▸ 所给文本
摘要
金属薄膜在透明导电极、化学传感器、催化和光电器件等方面具有广泛应用.发展溶液加工技术可以大幅度降低金属薄膜的制作成本,灵活地调控其性能,从而促进其在多方面的应用.我们发现氙灯光源可以高效地焊接在水-气界面上自组装的金和银纳米粒子薄膜;其焊接程度取决于光照时间和光强度.最终,自组装的纳米粒子膜形成一种自支撑、高度交联的网状结构,并具有和同样厚度的体相金属薄膜相当的导电性.这一发现将纳米粒子界面自组装技术与光焊接技术相结合,可以将液相金属溶胶加工成高柔性、鲁棒性和导电性的金属粒子薄膜.这不仅可以促进金属粒子薄膜自身的应用,而且可以促进全液相加工的电子和光电器件的发展.例如,利用该金属粒子薄膜作为叉指电极的钙钛矿光电探测器展现出了良好的性能.

▸ 任务要求
根据这段摘要,金和银纳米粒子薄膜的焊接程度取决于哪两个因素?

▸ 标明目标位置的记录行
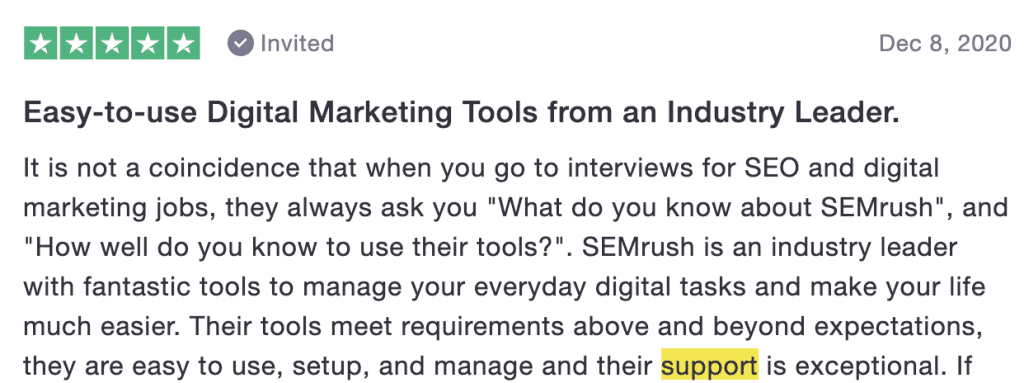The height and width of the screenshot is (383, 1024).
Task: Click the review date Dec 8, 2020
Action: click(x=945, y=44)
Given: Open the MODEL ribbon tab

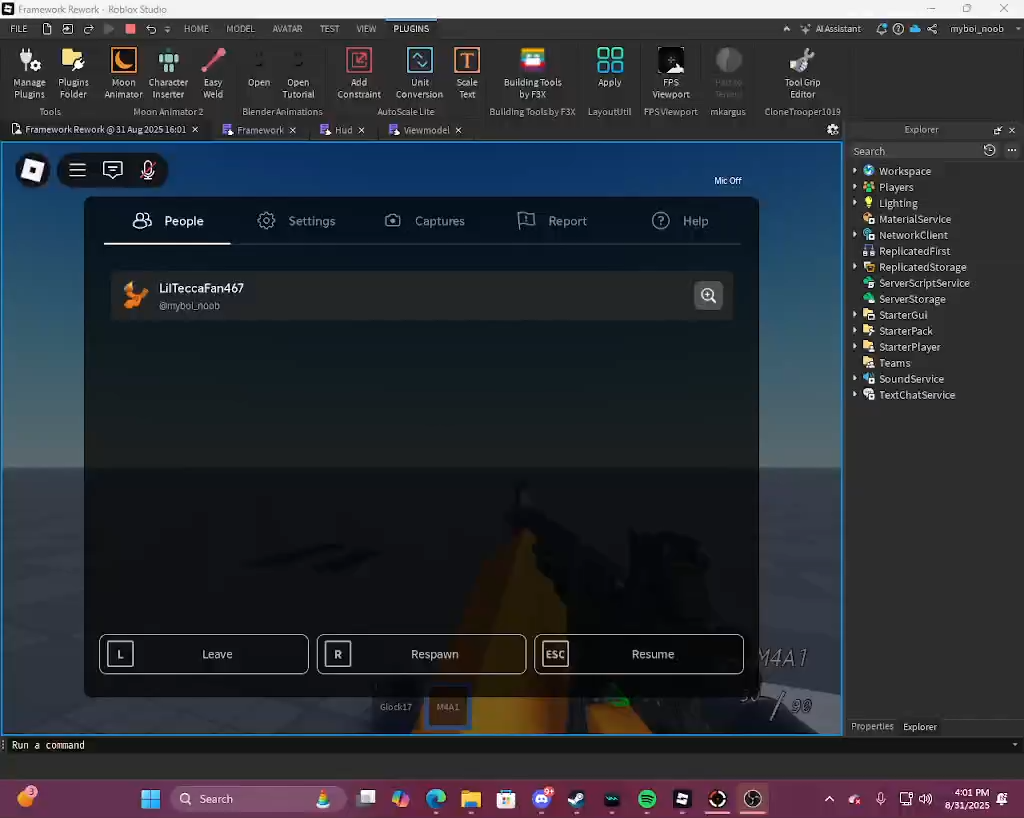Looking at the screenshot, I should pyautogui.click(x=240, y=28).
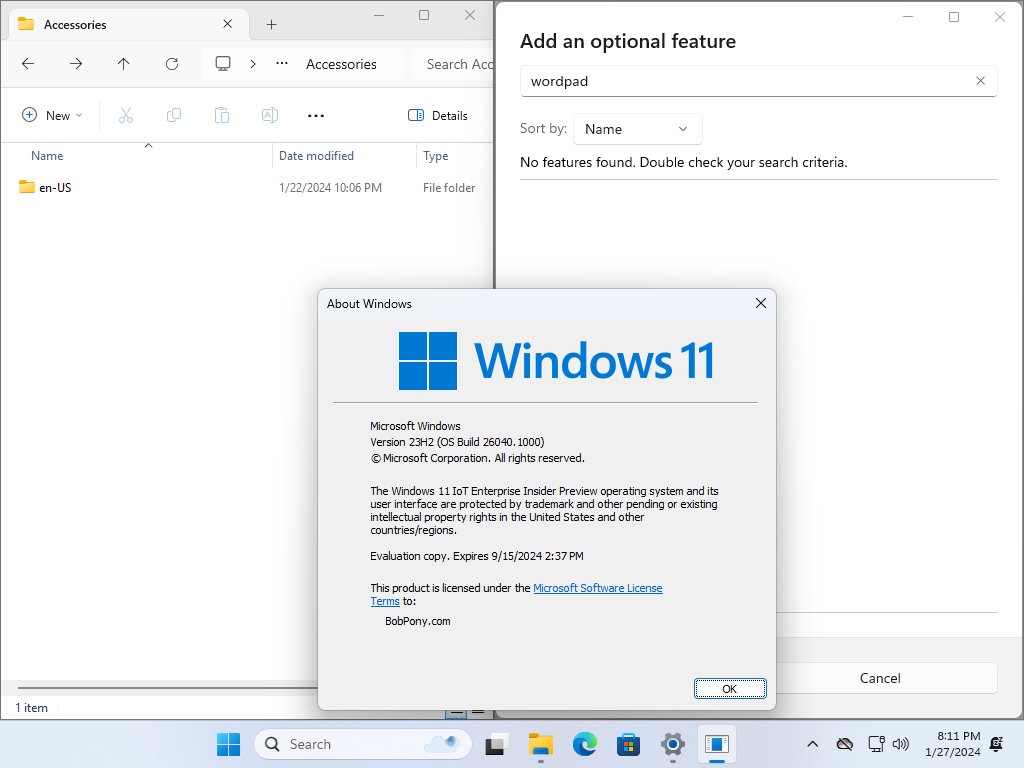Clear the wordpad search text

point(980,81)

▸ 参考答案
光照时间和光强度。